Charles M. Schroeder III

Charles M. Schroeder III

University of Michigan

Chemical Engineer
Fellow, Elected 2023

The cutting edge of soft materials research lies in the ability to manipulate and control single molecules. Schroeder has developed a unique and powerful brand of molecular engineering that allows for the precise design and characterization of single molecules, in problems ranging from polymer physics to lipid vesicle dynamics. Schroeder’s work aims to understand how form and function arise in soft materials given precise control over molecular synthesis, structure, and processing. His independent research has led to significant contributions in several areas of rheology. In the area of single polymer dynamics and molecular rheology, Schroeder’s work focuses on understanding how the collective behavior of individual molecules gives rise to bulk properties in polymeric materials. His group has extended the field of single polymer dynamics to new materials including rings and branched polymers. His work has provided a new molecular understanding of non-equilibrium polymer dynamics, bridging the gap between molecular behavior and bulk properties in polymeric liquids. His group also developed a new analytical framework based on nonequilibrium thermodynamics (e.g., Jarzynski equality, Crooks fluctuation theorem) to determine fundamental properties for polymers such as elasticity, free energy, and entropy from non-equilibrium dynamics. In the area of vesicle and membrane dynamics, his group studies the non-equilibrium conformational dynamics of lipid vesicles in flow. Recent work focuses on the non-linear deformation of lipid membranes, including phase separation and dynamics of multi-component membranes under tension. Schroeder’s group developed the Stokes trap, which is a powerful method for manipulating particles or molecules using only fluid flow. The Stokes trap offers a new approach for precise manipulation without the need for optical, electric, acoustic, or magnetic fields, which is currently opening new vistas for studying particle dynamics and interactions in flow (e.g., vesicle fusion, particle cluster dynamics, drop coalescence and dynamics).

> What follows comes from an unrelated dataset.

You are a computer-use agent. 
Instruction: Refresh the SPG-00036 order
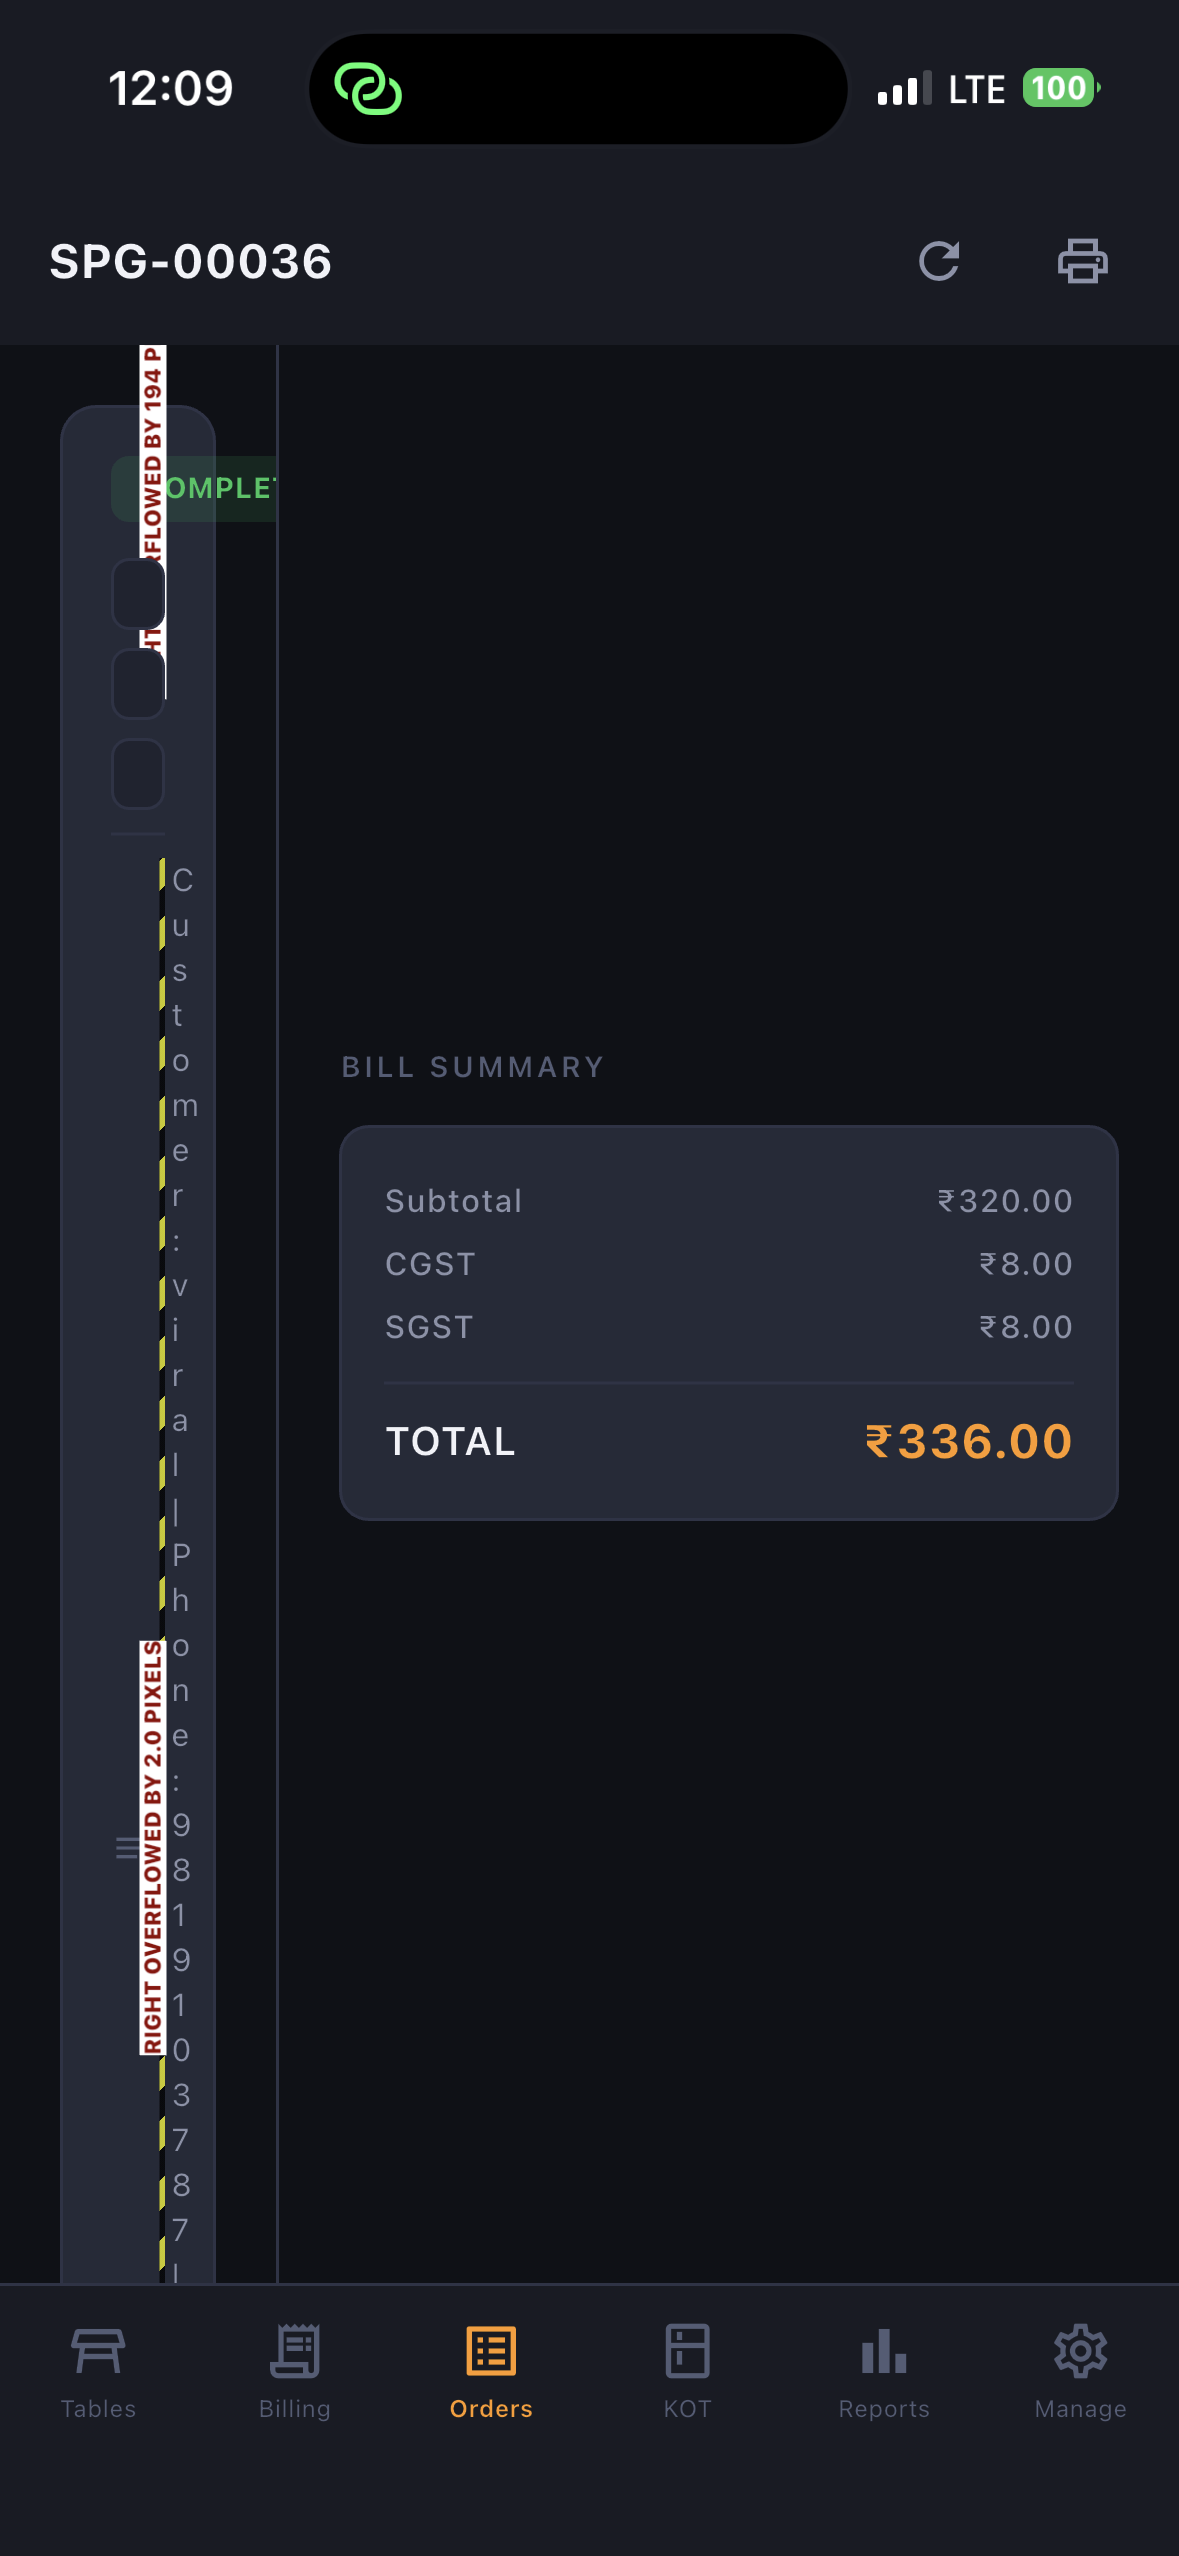939,262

Charles Schroeder is the James Economy Professor in the Department of Chemical & Biomolecular Engineering and the Department of Materials Science and Engineering at the University of Illinois at Urbana-Champaign. He leads the AI for Materials (AIM) Group in the Beckman Institute and holds affiliate status in the Department of Chemistry, Department of Bioengineering, Center for Biophysics and Quantitative Biology, the Carl R. Woese Institute for Genomic Biology, and the Materials Research Lab. He previously served as Associate Head in ChBE at Illinois. Dr. Schroeder received his B.S. in Chemical Engineering from Carnegie Mellon University in 1999, followed by an M.S. in 2001 and Ph.D. in 2005 in Chemical Engineering from Stanford University under the supervision of Professors Eric S. G. Shaqfeh and Steven Chu. Before joining Illinois in 2008, he was a postdoctoral fellow in the Department of Chemistry and Chemical Biology at Harvard University. Professor Schroeder has received several awards, including the Arthur B. Metzner Award from The Society of Rheology, the Publication Award from The Society of Rheology, a Packard Fellowship for Science and Engineering, a Camille Dreyfus Teacher-Scholar Award, an NSF CAREER Award, and an NIH Pathway to Independence Award (K99/R00). In 2022, he was elected a Fellow of the American Association for the Advancement of Science (AAAS Fellow)

Based on the documents submitted by Eric S.G. Shaqfeh.